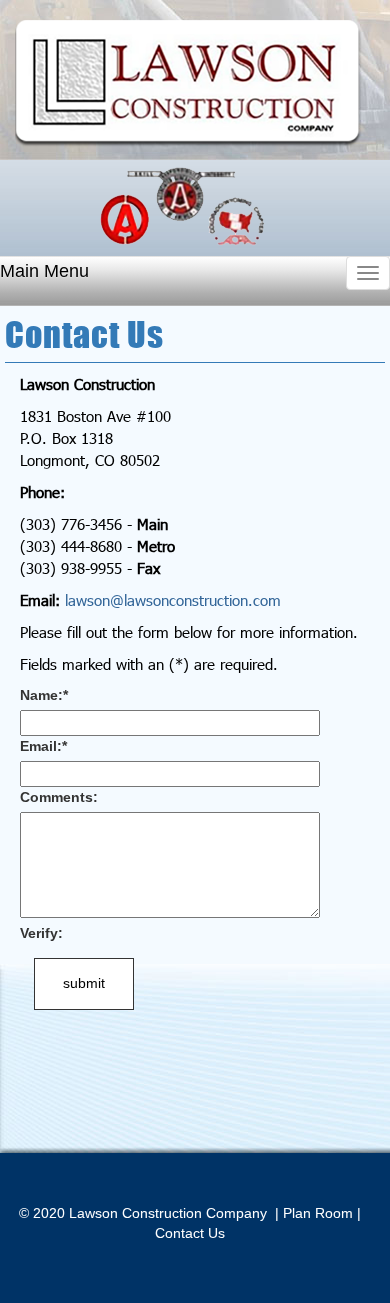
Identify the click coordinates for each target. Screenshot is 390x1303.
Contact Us (190, 1233)
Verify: (41, 933)
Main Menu (44, 271)
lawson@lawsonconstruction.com (173, 600)
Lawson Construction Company (188, 83)
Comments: (59, 797)
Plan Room (318, 1213)
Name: (44, 695)
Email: (43, 746)
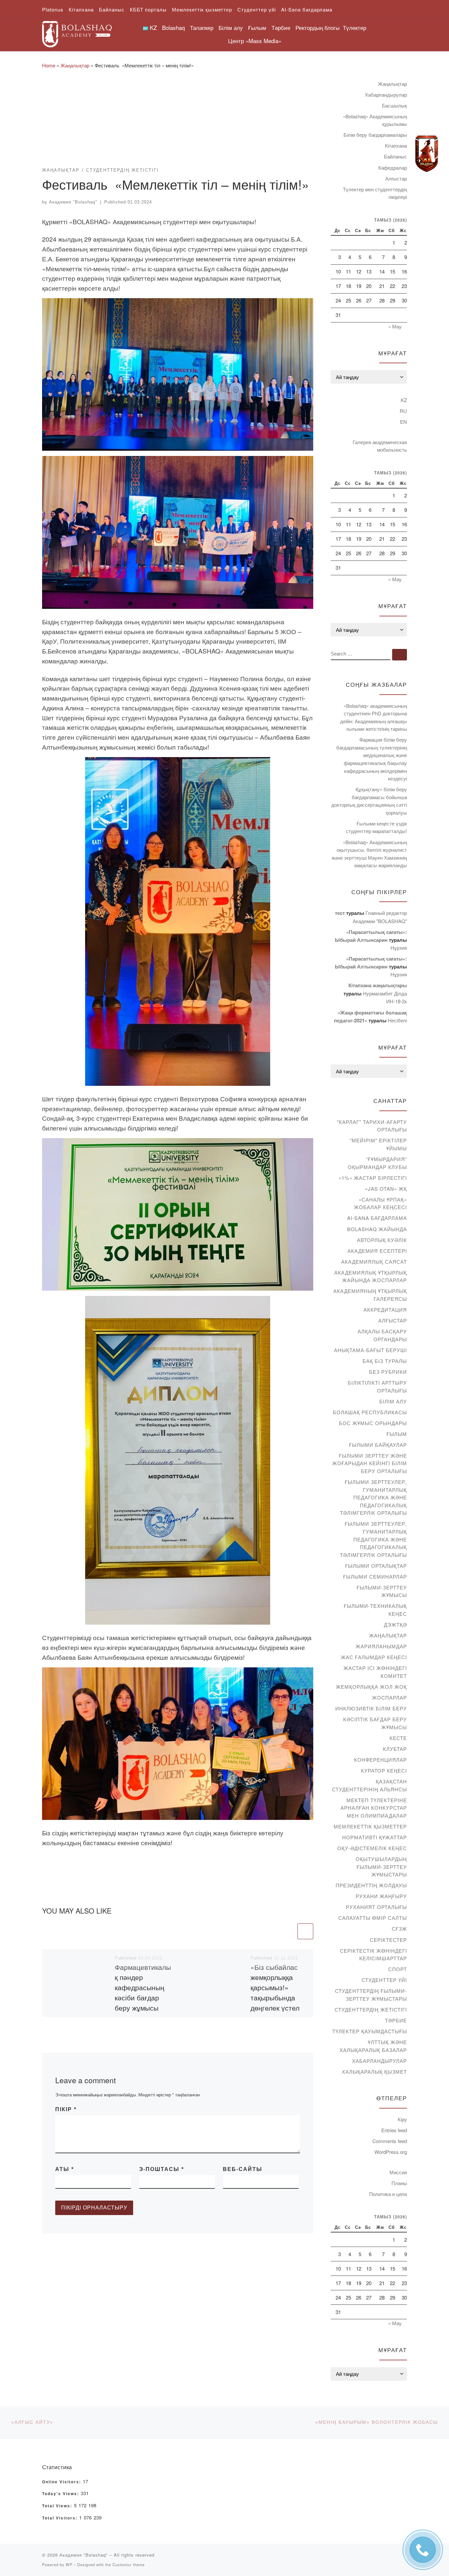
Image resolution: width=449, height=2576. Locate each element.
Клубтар (395, 1748)
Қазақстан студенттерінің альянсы (369, 1785)
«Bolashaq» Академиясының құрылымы (375, 120)
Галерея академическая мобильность (380, 446)
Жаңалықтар (74, 65)
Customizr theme (128, 2564)
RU (403, 410)
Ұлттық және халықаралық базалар (373, 2046)
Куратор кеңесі (384, 1770)
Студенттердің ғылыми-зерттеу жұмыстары (371, 1994)
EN (403, 421)
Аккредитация (385, 1309)
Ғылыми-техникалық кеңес (375, 1609)
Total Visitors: (60, 2518)
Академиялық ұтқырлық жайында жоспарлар (370, 1276)
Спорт (397, 1969)
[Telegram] (427, 154)
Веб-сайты (242, 2169)
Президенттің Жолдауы (371, 1885)
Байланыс (395, 156)
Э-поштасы (161, 2169)
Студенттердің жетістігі (371, 2009)
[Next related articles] (305, 1931)
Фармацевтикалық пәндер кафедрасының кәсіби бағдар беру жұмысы (143, 1987)
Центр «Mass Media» (254, 40)
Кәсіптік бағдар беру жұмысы (375, 1723)
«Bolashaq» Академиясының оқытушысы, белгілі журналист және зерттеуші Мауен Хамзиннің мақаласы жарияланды (369, 854)
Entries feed (394, 2130)
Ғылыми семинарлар (375, 1576)
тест (340, 913)
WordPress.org (390, 2151)
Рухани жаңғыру (381, 1896)
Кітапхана (396, 145)
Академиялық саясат (374, 1261)
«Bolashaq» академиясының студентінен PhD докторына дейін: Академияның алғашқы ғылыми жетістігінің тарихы (373, 717)
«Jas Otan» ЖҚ (386, 1188)
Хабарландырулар (386, 94)
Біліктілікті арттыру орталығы (377, 1386)
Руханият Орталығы (376, 1906)
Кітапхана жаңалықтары (377, 985)
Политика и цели (388, 2193)
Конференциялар (380, 1759)
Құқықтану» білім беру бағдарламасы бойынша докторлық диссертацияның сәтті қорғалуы (369, 801)
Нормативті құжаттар (374, 1837)
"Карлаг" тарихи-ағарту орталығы (372, 1125)
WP (69, 2564)
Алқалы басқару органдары (382, 1335)
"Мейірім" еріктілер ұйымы (378, 1144)
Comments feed (389, 2140)
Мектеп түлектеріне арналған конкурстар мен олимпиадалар (374, 1808)
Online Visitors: (62, 2482)
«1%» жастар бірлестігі (373, 1177)
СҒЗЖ (399, 1928)
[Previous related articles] (288, 1931)
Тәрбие (396, 2020)
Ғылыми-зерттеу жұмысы (382, 1591)
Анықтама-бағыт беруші (370, 1350)
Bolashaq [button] (173, 27)
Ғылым (397, 1433)
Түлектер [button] (354, 27)
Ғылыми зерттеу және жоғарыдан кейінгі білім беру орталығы (369, 1463)
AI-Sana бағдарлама (377, 1217)
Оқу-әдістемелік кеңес (372, 1848)
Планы (399, 2183)
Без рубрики (388, 1371)
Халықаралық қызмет (374, 2071)
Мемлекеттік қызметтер (370, 1826)
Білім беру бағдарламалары (375, 134)
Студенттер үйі (384, 1979)
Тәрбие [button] (281, 27)
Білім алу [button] (231, 27)
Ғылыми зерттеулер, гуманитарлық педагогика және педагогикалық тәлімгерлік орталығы (373, 1497)
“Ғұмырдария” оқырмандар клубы (377, 1163)
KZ (404, 399)
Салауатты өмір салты (372, 1917)
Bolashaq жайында (377, 1229)
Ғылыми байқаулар (378, 1444)
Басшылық (394, 105)
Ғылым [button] (257, 27)
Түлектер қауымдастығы (369, 2031)
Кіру (402, 2119)
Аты (64, 2169)
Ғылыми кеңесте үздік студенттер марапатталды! (376, 827)
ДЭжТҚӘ (395, 1624)
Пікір (66, 2109)
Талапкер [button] (201, 27)
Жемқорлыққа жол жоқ (371, 1686)
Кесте (398, 1737)
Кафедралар (392, 167)
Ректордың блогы (317, 27)
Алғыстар (396, 178)
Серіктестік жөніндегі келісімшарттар (373, 1954)
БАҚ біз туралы (385, 1360)
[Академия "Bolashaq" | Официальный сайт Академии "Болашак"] (77, 32)
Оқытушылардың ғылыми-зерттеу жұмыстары (381, 1866)
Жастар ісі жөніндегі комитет (375, 1671)
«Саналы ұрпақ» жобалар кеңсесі (380, 1203)
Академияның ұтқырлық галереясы (370, 1294)
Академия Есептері (377, 1250)
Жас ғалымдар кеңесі (374, 1657)
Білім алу (393, 1401)
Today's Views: (61, 2494)
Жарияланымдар (381, 1646)
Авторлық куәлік (382, 1239)
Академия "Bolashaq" (73, 202)
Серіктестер (388, 1939)
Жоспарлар (389, 1697)
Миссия (398, 2172)
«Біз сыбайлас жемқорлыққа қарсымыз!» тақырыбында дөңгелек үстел (274, 1987)
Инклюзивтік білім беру (371, 1708)
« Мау (395, 326)
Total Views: (58, 2506)
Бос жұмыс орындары (373, 1422)
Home (48, 65)
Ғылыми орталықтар (376, 1565)
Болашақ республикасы (370, 1412)
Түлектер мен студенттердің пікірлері (375, 193)
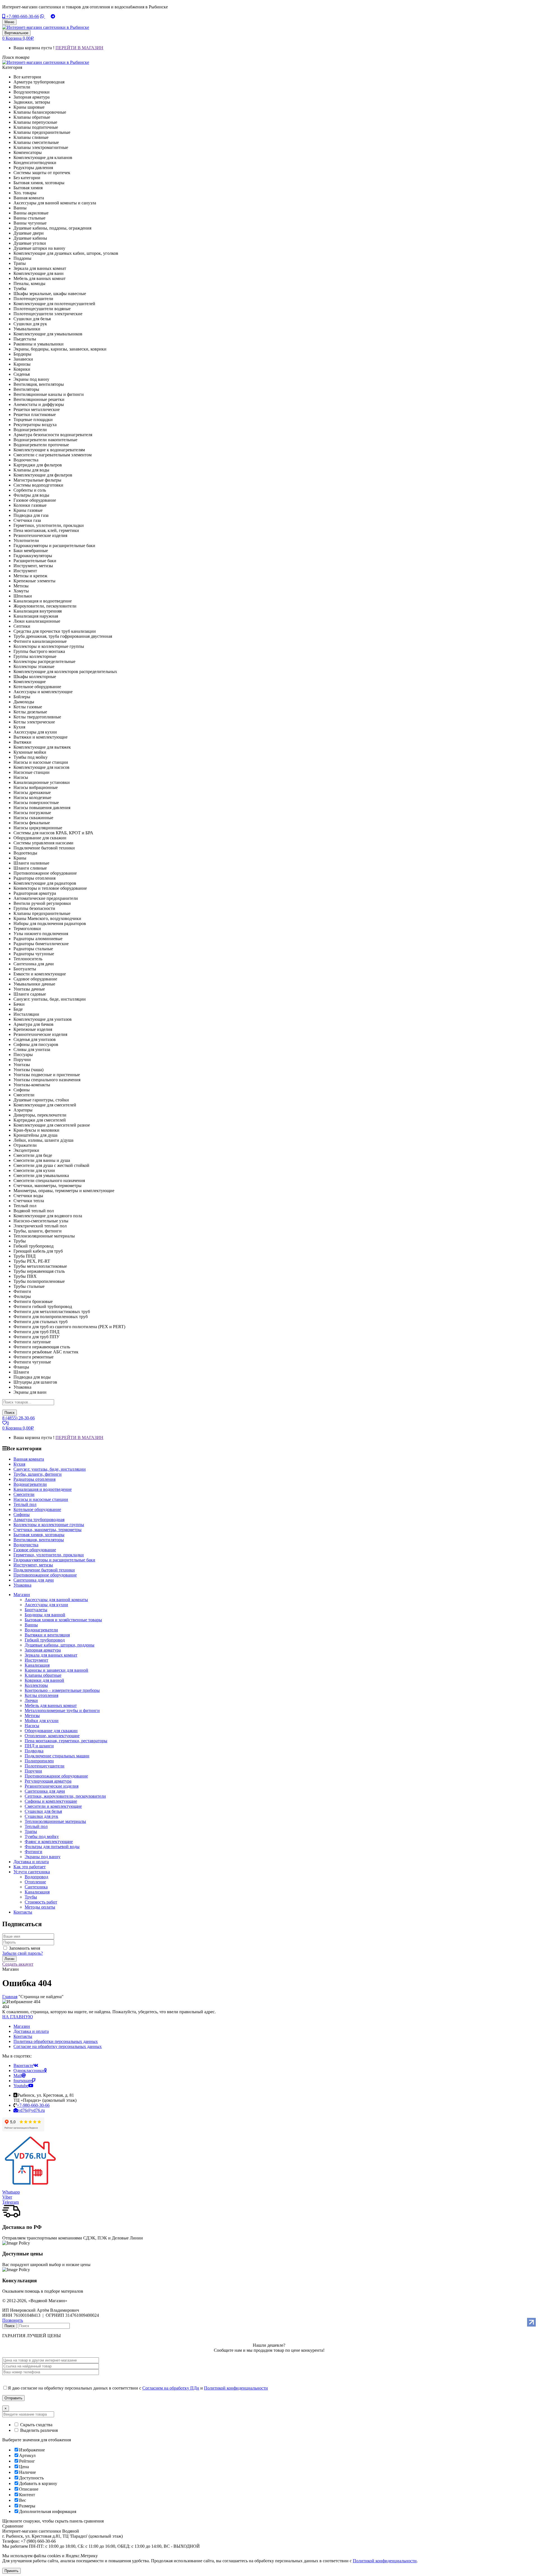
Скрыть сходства (35, 2424)
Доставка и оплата (31, 2031)
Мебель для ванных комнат (51, 1705)
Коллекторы (36, 1685)
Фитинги (33, 1851)
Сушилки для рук (41, 1816)
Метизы (32, 1715)
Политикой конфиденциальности (236, 2388)
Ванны (31, 1624)
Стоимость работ (41, 1902)
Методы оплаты (40, 1907)
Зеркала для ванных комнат (51, 1655)
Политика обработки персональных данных (55, 2041)
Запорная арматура (43, 1650)
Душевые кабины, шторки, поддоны (59, 1645)
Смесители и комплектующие (53, 1806)
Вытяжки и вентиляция (47, 1635)
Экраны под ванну (43, 1856)
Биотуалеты (36, 1609)
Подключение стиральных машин (57, 1755)
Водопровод (36, 1876)
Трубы (31, 1897)
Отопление (35, 1881)
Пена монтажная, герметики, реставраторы (66, 1740)
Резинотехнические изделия (51, 1786)
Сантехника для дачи (45, 1791)
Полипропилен (39, 1760)
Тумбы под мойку (42, 1836)
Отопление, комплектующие (52, 1735)
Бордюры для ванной (45, 1614)
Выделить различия (38, 2430)
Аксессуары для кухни (46, 1604)
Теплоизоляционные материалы (55, 1821)
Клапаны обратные (43, 1675)
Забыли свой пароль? (22, 1953)
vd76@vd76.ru (31, 2110)
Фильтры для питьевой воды (52, 1846)
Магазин (21, 2026)
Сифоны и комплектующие (51, 1801)
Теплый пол (36, 1826)
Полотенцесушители (44, 1766)
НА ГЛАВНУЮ (17, 2016)
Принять (11, 2571)
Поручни (33, 1771)
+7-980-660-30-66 (22, 16)
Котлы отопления (41, 1695)
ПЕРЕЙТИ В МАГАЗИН (79, 47)
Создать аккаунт (17, 1964)
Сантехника (36, 1886)
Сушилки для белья (43, 1811)
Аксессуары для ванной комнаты (56, 1599)
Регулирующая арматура (48, 1781)
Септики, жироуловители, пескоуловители (65, 1796)
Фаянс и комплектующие (49, 1841)
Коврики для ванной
--
- **WORK TASK**:
In the records above, everything from the line with "Халықаралық қызмет (374, 2071)" down to the line with "Стоимость работ (41, 1902)" must be duplicated exactly, both lines kept. Leave no pictures in.

- **SOLUTION TO THE EXERCISE**:
Халықаралық қызмет (374, 2071)
Мемлекеттік қызметтер (370, 1826)
Білім беру бағдарламалары (375, 134)
Студенттер үйі (384, 1979)
Тәрбие [button] (281, 27)
Білім алу [button] (231, 27)
Ғылыми зерттеулер, гуманитарлық педагогика және педагогикалық тәлімгерлік орталығы (373, 1497)
“Ғұмырдария” оқырмандар клубы (377, 1163)
KZ (404, 399)
Салауатты өмір салты (372, 1917)
Bolashaq жайында (377, 1229)
Ғылыми байқаулар (378, 1444)
Басшылық (394, 105)
Ғылым [button] (257, 27)
Түлектер қауымдастығы (369, 2031)
Кіру (402, 2119)
Аты (64, 2169)
Ғылыми кеңесте үздік студенттер марапатталды! (376, 827)
ДЭжТҚӘ (395, 1624)
Пікір (66, 2109)
Талапкер [button] (201, 27)
Жемқорлыққа жол жоқ (371, 1686)
Кесте (398, 1737)
Кафедралар (392, 167)
Ректордың блогы (317, 27)
Алғыстар (396, 178)
Серіктестік жөніндегі келісімшарттар (373, 1954)
БАҚ біз туралы (385, 1360)
[Академия "Bolashaq" | Официальный сайт Академии "Болашак"] (77, 32)
Оқытушылардың ғылыми-зерттеу жұмыстары (381, 1866)
Жастар ісі жөніндегі комитет (375, 1671)
«Саналы ұрпақ» жобалар кеңсесі (380, 1203)
Академияның ұтқырлық галереясы (370, 1294)
Академия Есептері (377, 1250)
Жас ғалымдар кеңесі (374, 1657)
Білім алу (393, 1401)
Today's Views: (61, 2494)
Жарияланымдар (381, 1646)
Авторлық куәлік (382, 1239)
Академия "Bolashaq" (73, 202)
Серіктестер (388, 1939)
Жоспарлар (389, 1697)
Миссия (398, 2172)
«Біз сыбайлас жемқорлыққа қарсымыз!» тақырыбында дөңгелек үстел (274, 1987)
Инклюзивтік білім беру (371, 1708)
« Мау (395, 326)
Total Views: (58, 2506)
Бос жұмыс орындары (373, 1422)
Home (48, 65)
Ғылыми орталықтар (376, 1565)
Болашақ республикасы (370, 1412)
Түлектер мен студенттердің пікірлері (375, 193)
Скрыть сходства (35, 2424)
Доставка и оплата (31, 2031)
Мебель для ванных комнат (51, 1705)
Коллекторы (36, 1685)
Фитинги (33, 1851)
Сушилки для рук (41, 1816)
Метизы (32, 1715)
Политикой конфиденциальности (236, 2388)
Ванны (31, 1624)
Стоимость работ (41, 1902)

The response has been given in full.